Lo hemos visto cientos de veces, en películas que Hollywood nos ha hecho admirar pasmados y que, apenas la pantalla fundía a negro, sabíamos una fantasía, muchas veces infantil pero cautivadora; un sueño. ¿Un buen sueño? Quizás una pesadilla y no nos percatábamos a causa de la excelencia del embeleso; tal vez el hijo de Krypton era tan inhumano como la recta mirada de Lincoln, la entereza de Jefferson Smith (James Stewart), el arrojo de John McClane (Bruce Willis) o la abnegación de Shane (Alan Ladd). La mitología norteamericana se fundamenta en la existencia de un personaje superior y a contracorriente, un súper-mortal que aparece de forma súbita cuando más se lo necesita para salvarnos. No en una vida posterior o un reino celestial, como pretenden otros personajes de ficción, sino aquí y ahora, con un colt o una capa, con la palabra y la acción, como un caballero sin espada o un pistolero solitario cuyo gesto detiene el mundo. Esa es la sombra que cobija a Donald Trump: el esperpento con los calzoncillos por fuera cuyo mando hará grande América de nuevo, el individuo de contoneos absurdos y verborrea grosera que dice cuanto quiere porque todo se le ha de perdonar cuando proporcione a la nación un nuevo amanecer sobre campos infinitos sembrados por los buenos y blancos americanos que esperan al superhombre.

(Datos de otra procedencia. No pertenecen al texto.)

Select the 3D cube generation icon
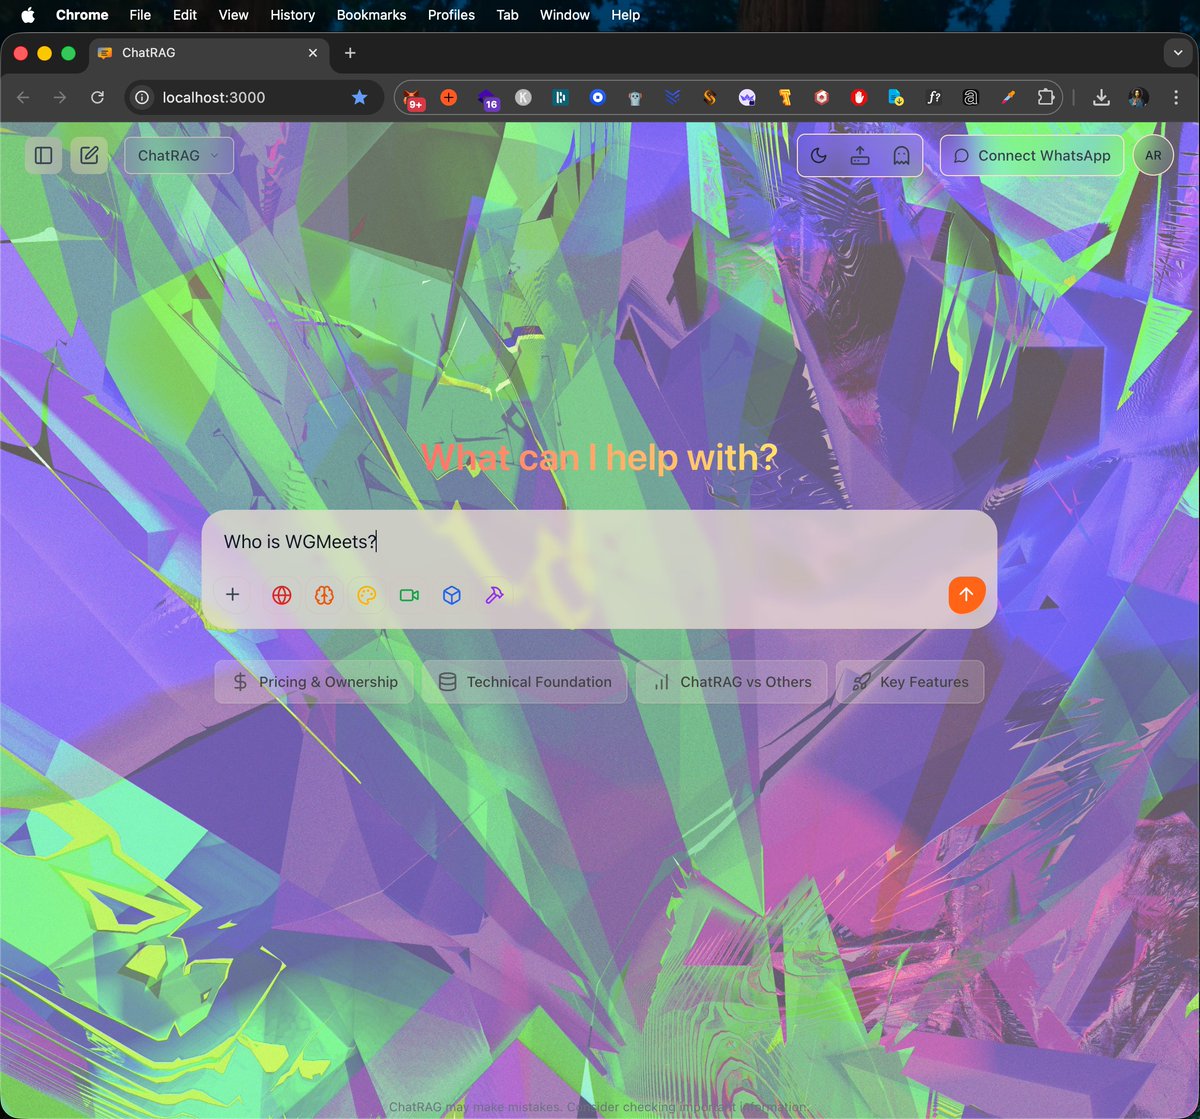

Trump es el único superhéroe posible a estas alturas. Solo es creíble alguien absurdo, un salvador disparatado, como los que pueblan ahora la factoría de Marvel (Deadpool, el Thor barrigón…); solo lo grotesco resulta verosímil, pues lo demás se ha probado ya. El hartazgo de personajes sensatos y concienzudos ha desembocado en ocasión para el héroe tragicómico, el panzón de vodevil, el jubileta peinado con una cortinilla teñida que grita y gesticula da igual cómo o lo que diga. Gritaron Shane, come back!. Y esta vez el magnánimo Shane, el pistolero, da la vuelta y se queda en casa.

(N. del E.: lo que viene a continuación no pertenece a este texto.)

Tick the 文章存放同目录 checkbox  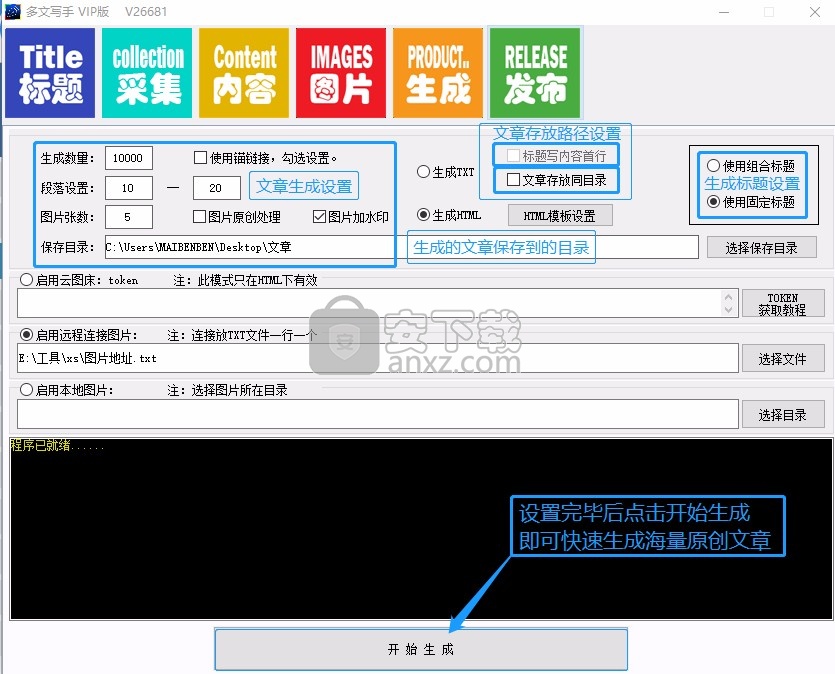(x=514, y=181)
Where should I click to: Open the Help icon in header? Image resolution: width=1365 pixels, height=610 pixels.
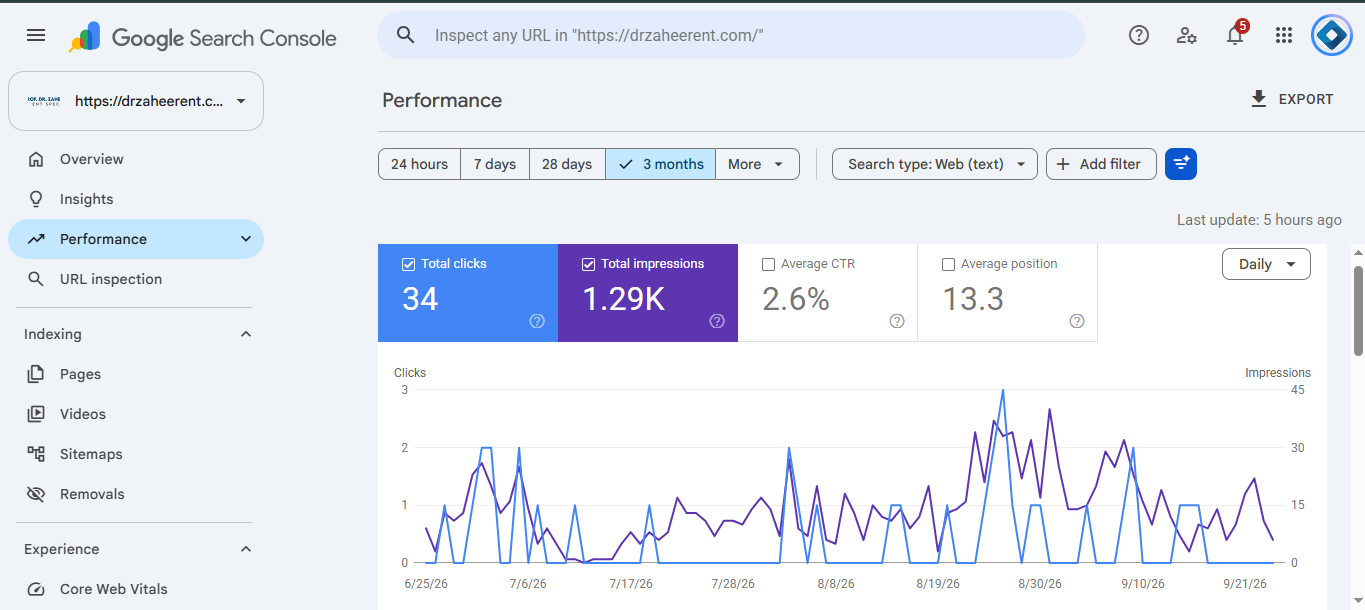pyautogui.click(x=1138, y=35)
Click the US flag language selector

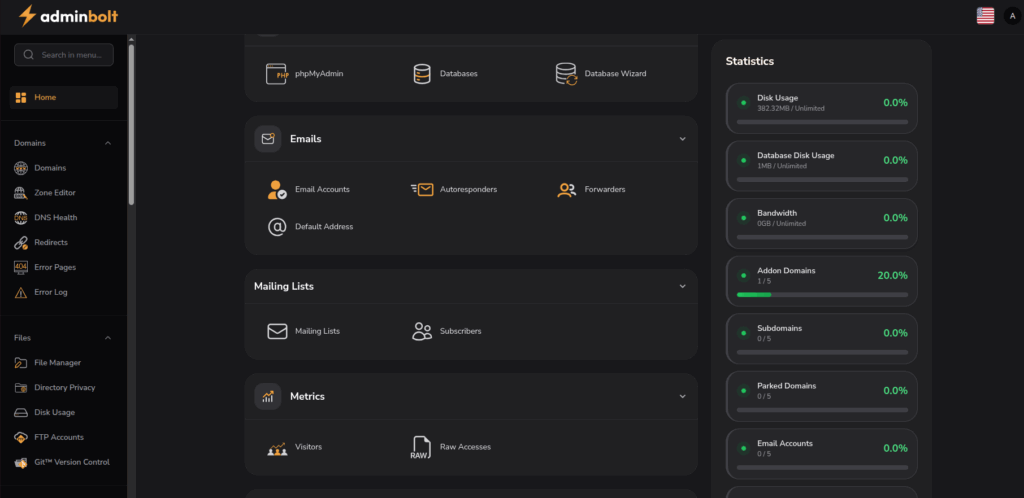click(985, 15)
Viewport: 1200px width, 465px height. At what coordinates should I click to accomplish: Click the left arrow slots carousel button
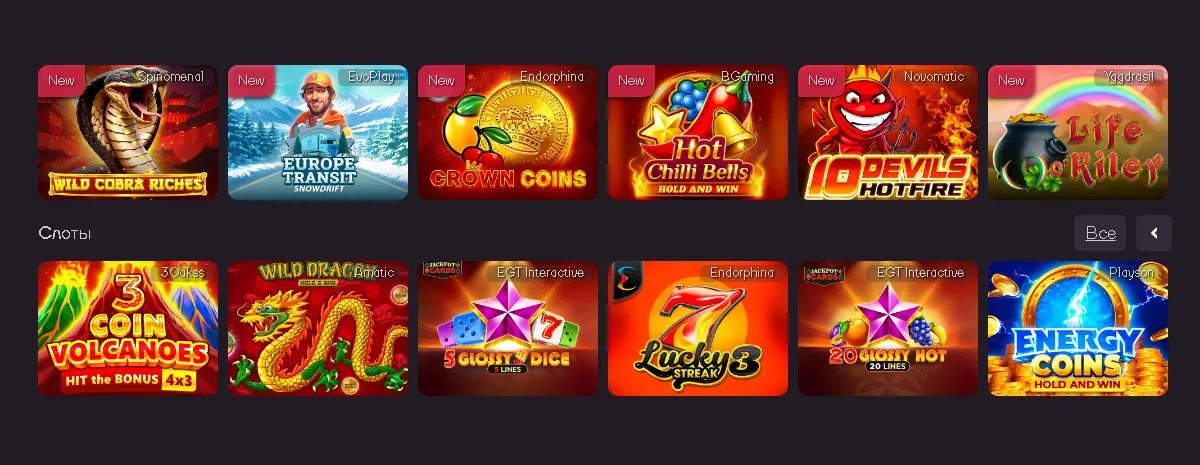pyautogui.click(x=1154, y=233)
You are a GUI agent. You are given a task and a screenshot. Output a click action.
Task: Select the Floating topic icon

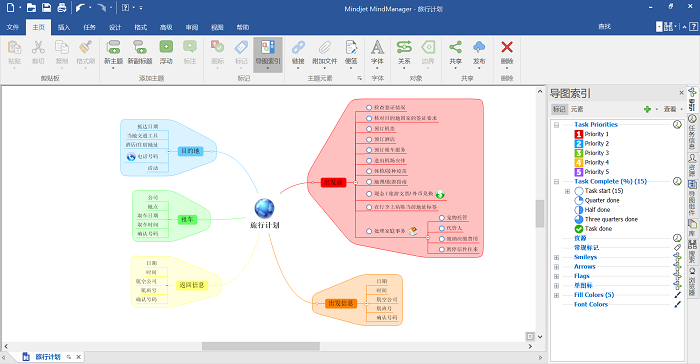pos(166,47)
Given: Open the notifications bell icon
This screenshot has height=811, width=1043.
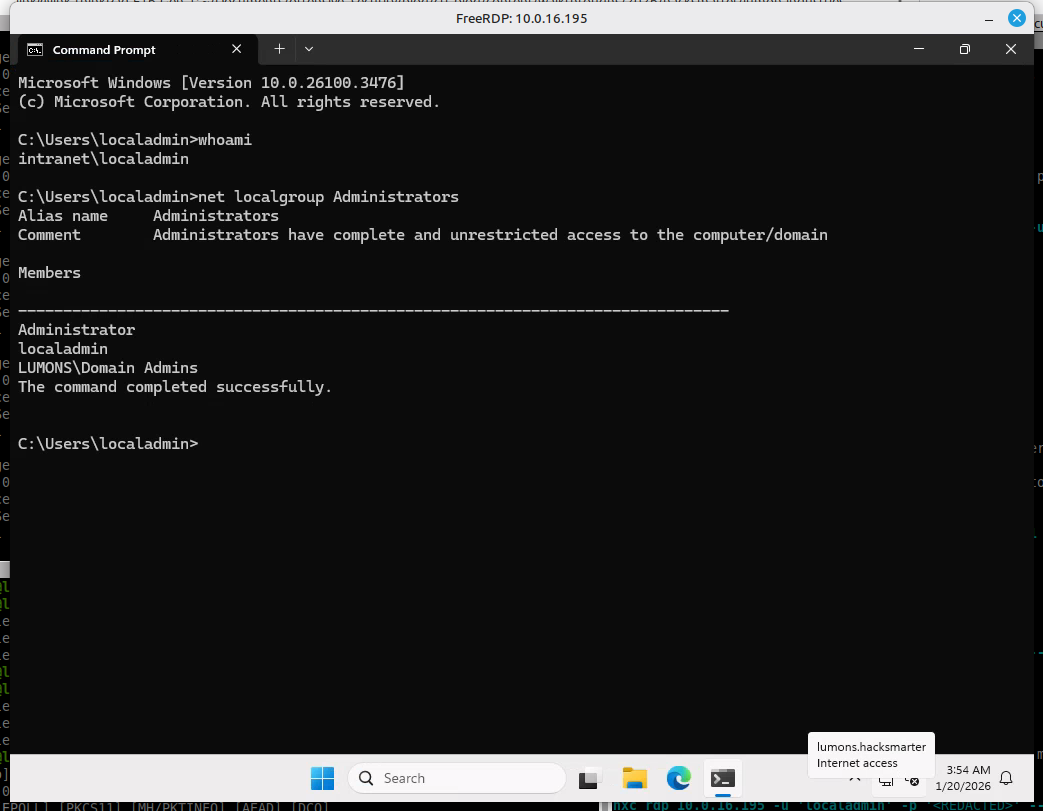Looking at the screenshot, I should (1006, 778).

Los hemos visto cientos de veces, mitos repetidos hasta alcanzar este delirio que ha acabado por apoderarse de una nación crédula sentada a la mesa donde humea el pavo de Acción de Gracias. Lo hemos visto, pero no lo creímos, porque nuestros mitos eran más remotos y desengañados, ficciones sobre guerras que se ganaban solo para poder regresar a casa o que se perdían para huir entre las llamas y la sangre y fundar una nueva ciudad sobre los mismos cimientos de fuego y sufrimiento. Aquí, por fortuna, los mitos se pueblan de héroes demasiado humanos y de dioses demasiado reales. ¿Hasta cuándo?